Job	Time (PST)	Average TTF
Rudderstack Profiles Project	12:45 PM	40 mins
Rudderstack Audience to Braze	1:30 PM	-
Braze: Inventory Import	3:00 AM	5 mins
Braze: Locations Import	12:20 PM	5 mins
Braze: Purchase Events Import	2:45 PM	5 mins

Delta Live Tables (DLT)

Delta Live Tables (DLT), also known as Lakeflow Spark Declarative Pipelines, is a framework for building reliable, maintainable, and testable data processing pipelines. It automatically orchestrates your data processing tasks and manages your infrastructure.

Key Concepts

Flows: The foundational data processing unit. A flow reads data from a source, applies logic, and writes to a target. It supports both streaming and batch semantics.
Streaming Tables: Managed tables that serve as streaming targets. They can accept append-only data and are ideal for ingestion.
Materialized Views: Managed tables that are precomputed based on a query. They are updated incrementally where possible, making them efficient for transformations and aggregations.
Pipelines: The unit of deployment. A pipeline groups flows, tables, and views together and manages their execution order and dependencies.

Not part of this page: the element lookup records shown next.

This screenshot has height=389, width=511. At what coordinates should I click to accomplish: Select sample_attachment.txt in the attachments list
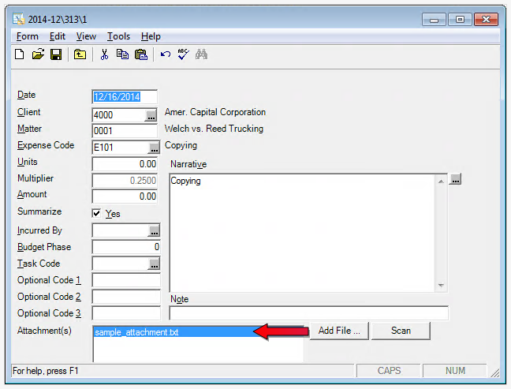tap(137, 332)
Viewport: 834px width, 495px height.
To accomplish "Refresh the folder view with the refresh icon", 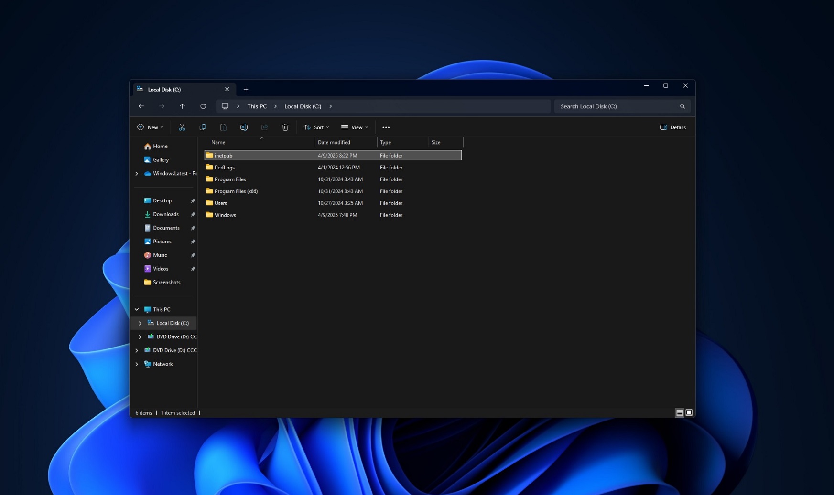I will click(203, 106).
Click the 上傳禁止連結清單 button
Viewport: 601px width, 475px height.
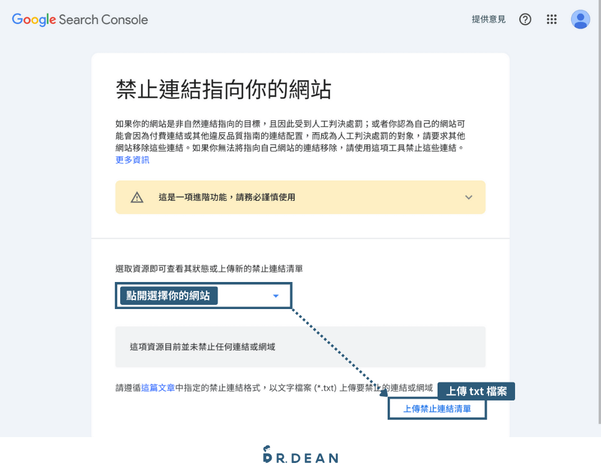tap(437, 408)
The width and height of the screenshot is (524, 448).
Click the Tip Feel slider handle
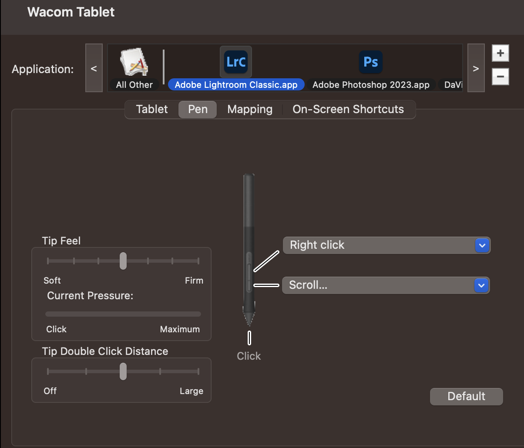(123, 261)
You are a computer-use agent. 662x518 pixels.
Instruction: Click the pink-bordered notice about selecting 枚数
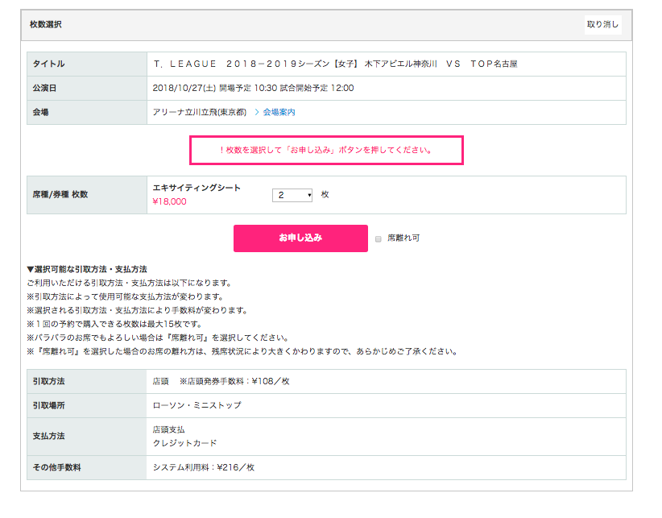(325, 150)
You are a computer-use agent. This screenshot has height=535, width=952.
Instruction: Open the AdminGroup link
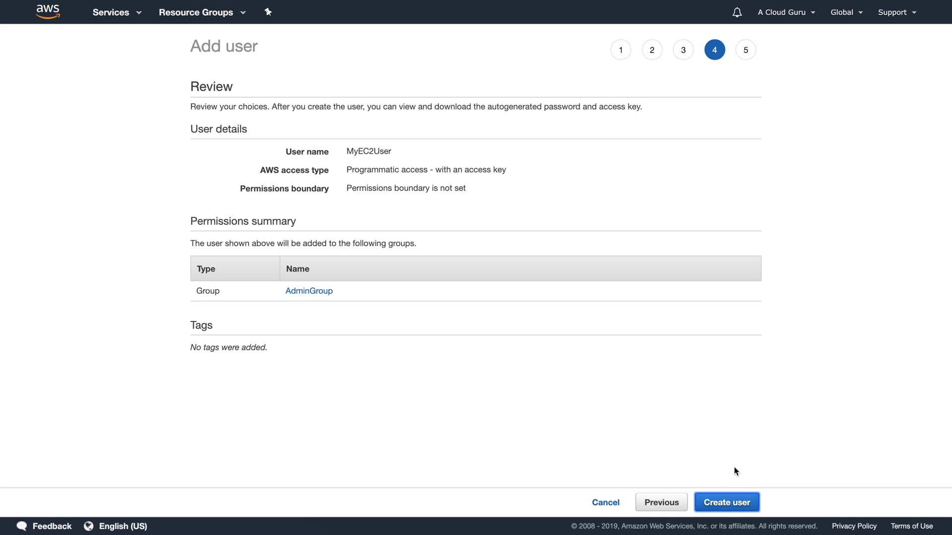click(309, 291)
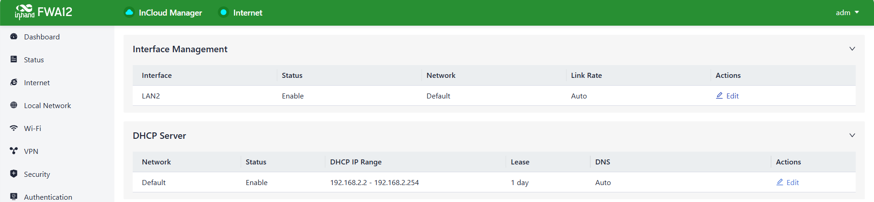This screenshot has height=202, width=874.
Task: Click the InCloud Manager cloud status icon
Action: (x=129, y=12)
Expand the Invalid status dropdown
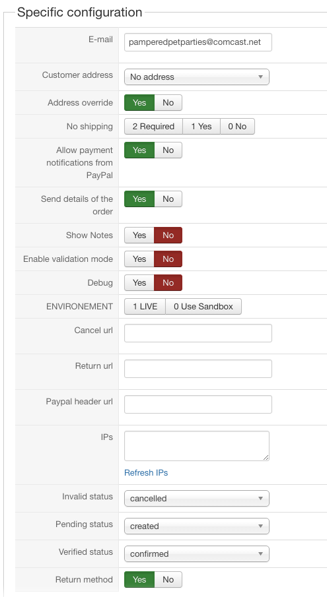Viewport: 327px width, 597px height. point(197,499)
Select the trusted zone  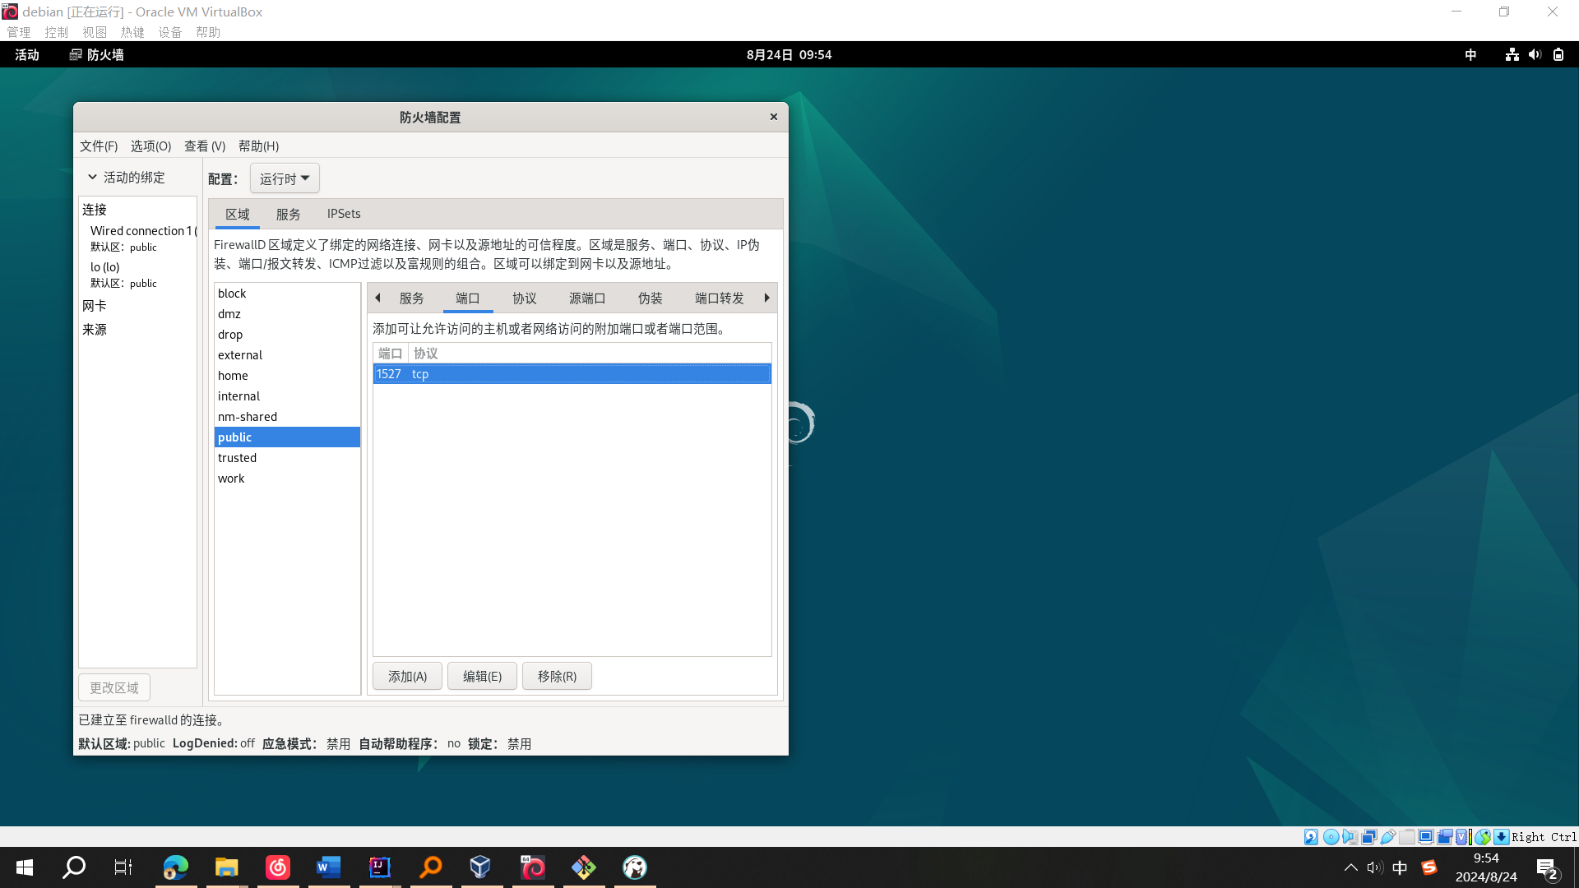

For more information, see the Lakeflow Spark Declarative Pipelines concepts documentation.

Materialized Views in Detail

Materialized views are a declarative pipeline object that includes a query defining the view, a flow to update it, and cached results.

Benefits:

Incremental Processing: Only processes changed data when possible, reducing cost and latency.
Automatic Maintenance: Databricks manages the underlying tables and ensures consistency.
Performance: Queries against materialized views are faster as results are precomputed.

For further reading, see the Materialized views documentation.